_WHAT YOU SHOULD DO_:
Convert the data below into a Markdown table with the columns Row and Line. Give each non-blank line its own numbered row and leave out the blank lines.

[Opening INPUT RECORDS section]

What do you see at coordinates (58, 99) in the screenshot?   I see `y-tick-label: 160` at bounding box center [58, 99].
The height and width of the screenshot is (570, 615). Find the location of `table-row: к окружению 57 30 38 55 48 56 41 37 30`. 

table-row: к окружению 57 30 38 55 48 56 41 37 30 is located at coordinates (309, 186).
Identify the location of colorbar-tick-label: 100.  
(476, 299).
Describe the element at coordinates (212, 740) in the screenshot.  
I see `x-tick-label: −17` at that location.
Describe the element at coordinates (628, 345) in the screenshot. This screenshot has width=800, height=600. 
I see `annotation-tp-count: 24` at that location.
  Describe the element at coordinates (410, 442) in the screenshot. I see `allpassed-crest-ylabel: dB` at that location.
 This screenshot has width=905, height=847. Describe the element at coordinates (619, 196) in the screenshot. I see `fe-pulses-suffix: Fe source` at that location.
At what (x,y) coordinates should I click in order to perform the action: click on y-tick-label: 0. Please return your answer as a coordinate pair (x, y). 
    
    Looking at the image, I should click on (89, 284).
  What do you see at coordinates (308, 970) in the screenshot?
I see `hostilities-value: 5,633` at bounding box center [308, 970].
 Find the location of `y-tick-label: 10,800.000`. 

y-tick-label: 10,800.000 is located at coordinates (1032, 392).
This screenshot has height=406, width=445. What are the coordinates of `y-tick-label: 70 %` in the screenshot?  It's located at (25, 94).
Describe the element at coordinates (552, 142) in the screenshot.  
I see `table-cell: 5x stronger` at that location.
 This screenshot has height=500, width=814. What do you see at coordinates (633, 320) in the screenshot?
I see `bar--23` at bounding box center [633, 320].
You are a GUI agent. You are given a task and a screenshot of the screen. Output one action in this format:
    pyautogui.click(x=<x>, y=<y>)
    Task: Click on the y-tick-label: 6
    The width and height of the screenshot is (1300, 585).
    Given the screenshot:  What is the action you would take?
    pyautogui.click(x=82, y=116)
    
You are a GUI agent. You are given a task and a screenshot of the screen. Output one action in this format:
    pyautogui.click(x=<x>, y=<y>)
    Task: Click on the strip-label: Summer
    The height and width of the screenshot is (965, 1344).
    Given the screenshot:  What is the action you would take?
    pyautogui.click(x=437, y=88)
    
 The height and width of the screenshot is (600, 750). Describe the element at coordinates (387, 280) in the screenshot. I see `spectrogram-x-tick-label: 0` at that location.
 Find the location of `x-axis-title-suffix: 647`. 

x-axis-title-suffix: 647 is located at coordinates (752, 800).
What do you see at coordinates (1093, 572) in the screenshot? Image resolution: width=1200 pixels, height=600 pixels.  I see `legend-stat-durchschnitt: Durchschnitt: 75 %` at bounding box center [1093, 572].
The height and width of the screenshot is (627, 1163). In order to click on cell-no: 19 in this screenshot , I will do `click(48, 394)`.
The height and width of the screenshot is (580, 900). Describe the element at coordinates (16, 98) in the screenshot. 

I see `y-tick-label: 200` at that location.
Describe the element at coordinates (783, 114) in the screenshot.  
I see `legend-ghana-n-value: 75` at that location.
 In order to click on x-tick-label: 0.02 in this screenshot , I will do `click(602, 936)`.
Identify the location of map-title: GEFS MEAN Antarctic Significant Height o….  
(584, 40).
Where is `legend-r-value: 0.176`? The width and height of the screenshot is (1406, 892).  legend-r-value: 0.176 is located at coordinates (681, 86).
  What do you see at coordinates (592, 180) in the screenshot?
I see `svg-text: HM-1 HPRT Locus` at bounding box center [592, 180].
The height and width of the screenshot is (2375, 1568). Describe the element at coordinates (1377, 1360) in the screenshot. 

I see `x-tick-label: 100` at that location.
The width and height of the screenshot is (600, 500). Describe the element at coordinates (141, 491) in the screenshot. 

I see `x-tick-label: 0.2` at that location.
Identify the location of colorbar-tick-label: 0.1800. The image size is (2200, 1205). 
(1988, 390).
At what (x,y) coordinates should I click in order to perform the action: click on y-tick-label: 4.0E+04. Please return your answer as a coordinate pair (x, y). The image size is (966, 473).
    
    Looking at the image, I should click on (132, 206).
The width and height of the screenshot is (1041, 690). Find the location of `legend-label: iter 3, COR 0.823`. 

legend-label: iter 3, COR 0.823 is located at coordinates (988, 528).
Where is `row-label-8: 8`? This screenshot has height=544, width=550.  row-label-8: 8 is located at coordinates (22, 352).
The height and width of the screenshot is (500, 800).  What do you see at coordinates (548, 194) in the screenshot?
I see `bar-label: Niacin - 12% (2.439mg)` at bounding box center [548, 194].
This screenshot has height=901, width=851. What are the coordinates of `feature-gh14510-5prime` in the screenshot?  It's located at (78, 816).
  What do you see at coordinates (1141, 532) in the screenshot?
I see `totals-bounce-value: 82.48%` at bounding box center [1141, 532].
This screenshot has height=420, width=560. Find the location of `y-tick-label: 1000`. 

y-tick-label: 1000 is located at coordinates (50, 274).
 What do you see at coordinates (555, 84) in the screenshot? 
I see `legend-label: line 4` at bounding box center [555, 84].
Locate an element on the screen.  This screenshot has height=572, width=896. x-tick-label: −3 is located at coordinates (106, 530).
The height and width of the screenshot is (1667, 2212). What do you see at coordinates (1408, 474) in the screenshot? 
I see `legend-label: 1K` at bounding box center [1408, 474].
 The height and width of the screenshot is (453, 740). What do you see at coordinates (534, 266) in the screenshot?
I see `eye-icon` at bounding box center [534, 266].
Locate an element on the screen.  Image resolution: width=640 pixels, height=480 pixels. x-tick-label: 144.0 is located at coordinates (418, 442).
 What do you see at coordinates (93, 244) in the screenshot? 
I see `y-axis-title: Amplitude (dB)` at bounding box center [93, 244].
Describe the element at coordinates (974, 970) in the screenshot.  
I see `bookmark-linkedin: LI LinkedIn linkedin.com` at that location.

[Closing INPUT RECORDS section]

_EXERCISE RESULT_:
| Row | Line |
|---|---|
| 1 | What do you see at coordinates (58, 99) in the screenshot?   I see `y-tick-label: 160` at bounding box center [58, 99]. |
| 2 | The height and width of the screenshot is (570, 615). Find the location of `table-row: к окружению 57 30 38 55 48 56 41 37 30`.  |
| 3 | table-row: к окружению 57 30 38 55 48 56 41 37 30 is located at coordinates (309, 186). |
| 4 | Identify the location of colorbar-tick-label: 100.   |
| 5 | (476, 299). |
| 6 | Describe the element at coordinates (212, 740) in the screenshot.   |
| 7 | I see `x-tick-label: −17` at that location. |
| 8 | Describe the element at coordinates (628, 345) in the screenshot. This screenshot has width=800, height=600.  |
| 9 | I see `annotation-tp-count: 24` at that location. |
| 10 |   Describe the element at coordinates (410, 442) in the screenshot. I see `allpassed-crest-ylabel: dB` at that location. |
| 11 |  This screenshot has width=905, height=847. Describe the element at coordinates (619, 196) in the screenshot. I see `fe-pulses-suffix: Fe source` at that location. |
| 12 | At what (x,y) coordinates should I click in order to perform the action: click on y-tick-label: 0. Please return your answer as a coordinate pair (x, y).  |
| 13 |     Looking at the image, I should click on (89, 284). |
| 14 |   What do you see at coordinates (308, 970) in the screenshot? |
| 15 | I see `hostilities-value: 5,633` at bounding box center [308, 970]. |
| 16 |  Find the location of `y-tick-label: 10,800.000`.  |
| 17 | y-tick-label: 10,800.000 is located at coordinates (1032, 392). |
| 18 | This screenshot has height=406, width=445. What are the coordinates of `y-tick-label: 70 %` in the screenshot?  It's located at (25, 94). |
| 19 | Describe the element at coordinates (552, 142) in the screenshot.   |
| 20 | I see `table-cell: 5x stronger` at that location. |
| 21 |  This screenshot has height=500, width=814. What do you see at coordinates (633, 320) in the screenshot? |
| 22 | I see `bar--23` at bounding box center [633, 320]. |
| 23 | You are a GUI agent. You are given a task and a screenshot of the screen. Output one action in this format: |
| 24 |     pyautogui.click(x=<x>, y=<y>) |
| 25 |     Task: Click on the y-tick-label: 6 |
| 26 |     The width and height of the screenshot is (1300, 585). |
| 27 |     Given the screenshot:  What is the action you would take? |
| 28 |     pyautogui.click(x=82, y=116) |
| 29 | You are a GUI agent. You are given a task and a screenshot of the screen. Output one action in this format: |
| 30 |     pyautogui.click(x=<x>, y=<y>) |
| 31 |     Task: Click on the strip-label: Summer |
| 32 |     The height and width of the screenshot is (965, 1344). |
| 33 |     Given the screenshot:  What is the action you would take? |
| 34 |     pyautogui.click(x=437, y=88) |
| 35 |  The height and width of the screenshot is (600, 750). Describe the element at coordinates (387, 280) in the screenshot. I see `spectrogram-x-tick-label: 0` at that location. |
| 36 |  Find the location of `x-axis-title-suffix: 647`.  |
| 37 | x-axis-title-suffix: 647 is located at coordinates (752, 800). |
| 38 | What do you see at coordinates (1093, 572) in the screenshot? Image resolution: width=1200 pixels, height=600 pixels.  I see `legend-stat-durchschnitt: Durchschnitt: 75 %` at bounding box center [1093, 572]. |
| 39 | The height and width of the screenshot is (627, 1163). In order to click on cell-no: 19 in this screenshot , I will do `click(48, 394)`. |
| 40 | The height and width of the screenshot is (580, 900). Describe the element at coordinates (16, 98) in the screenshot.  |
| 41 | I see `y-tick-label: 200` at that location. |
| 42 | Describe the element at coordinates (783, 114) in the screenshot.   |
| 43 | I see `legend-ghana-n-value: 75` at that location. |
| 44 |  In order to click on x-tick-label: 0.02 in this screenshot , I will do `click(602, 936)`. |
| 45 | Identify the location of map-title: GEFS MEAN Antarctic Significant Height o….   |
| 46 | (584, 40). |
| 47 | Where is `legend-r-value: 0.176`? The width and height of the screenshot is (1406, 892).  legend-r-value: 0.176 is located at coordinates (681, 86). |
| 48 |   What do you see at coordinates (592, 180) in the screenshot? |
| 49 | I see `svg-text: HM-1 HPRT Locus` at bounding box center [592, 180]. |
| 50 | The height and width of the screenshot is (2375, 1568). Describe the element at coordinates (1377, 1360) in the screenshot.  |
| 51 | I see `x-tick-label: 100` at that location. |
| 52 | The width and height of the screenshot is (600, 500). Describe the element at coordinates (141, 491) in the screenshot.  |
| 53 | I see `x-tick-label: 0.2` at that location. |
| 54 | Identify the location of colorbar-tick-label: 0.1800. The image size is (2200, 1205).  |
| 55 | (1988, 390). |
| 56 | At what (x,y) coordinates should I click in order to perform the action: click on y-tick-label: 4.0E+04. Please return your answer as a coordinate pair (x, y). The image size is (966, 473). |
| 57 |     Looking at the image, I should click on (132, 206). |
| 58 | The width and height of the screenshot is (1041, 690). Find the location of `legend-label: iter 3, COR 0.823`.  |
| 59 | legend-label: iter 3, COR 0.823 is located at coordinates (988, 528). |
| 60 | Where is `row-label-8: 8`? This screenshot has height=544, width=550.  row-label-8: 8 is located at coordinates (22, 352). |
| 61 | The height and width of the screenshot is (500, 800).  What do you see at coordinates (548, 194) in the screenshot? |
| 62 | I see `bar-label: Niacin - 12% (2.439mg)` at bounding box center [548, 194]. |
| 63 | This screenshot has height=901, width=851. What are the coordinates of `feature-gh14510-5prime` in the screenshot?  It's located at (78, 816). |
| 64 |   What do you see at coordinates (1141, 532) in the screenshot? |
| 65 | I see `totals-bounce-value: 82.48%` at bounding box center [1141, 532]. |
| 66 | This screenshot has height=420, width=560. Find the location of `y-tick-label: 1000`.  |
| 67 | y-tick-label: 1000 is located at coordinates (50, 274). |
| 68 |  What do you see at coordinates (555, 84) in the screenshot?  |
| 69 | I see `legend-label: line 4` at bounding box center [555, 84]. |
| 70 | Locate an element on the screen.  This screenshot has height=572, width=896. x-tick-label: −3 is located at coordinates (106, 530). |
| 71 | The height and width of the screenshot is (1667, 2212). What do you see at coordinates (1408, 474) in the screenshot?  |
| 72 | I see `legend-label: 1K` at bounding box center [1408, 474]. |
| 73 |  The height and width of the screenshot is (453, 740). What do you see at coordinates (534, 266) in the screenshot? |
| 74 | I see `eye-icon` at bounding box center [534, 266]. |
| 75 | Locate an element on the screen.  Image resolution: width=640 pixels, height=480 pixels. x-tick-label: 144.0 is located at coordinates (418, 442). |
| 76 |  What do you see at coordinates (93, 244) in the screenshot?  |
| 77 | I see `y-axis-title: Amplitude (dB)` at bounding box center [93, 244]. |
| 78 | Describe the element at coordinates (974, 970) in the screenshot.   |
| 79 | I see `bookmark-linkedin: LI LinkedIn linkedin.com` at that location. |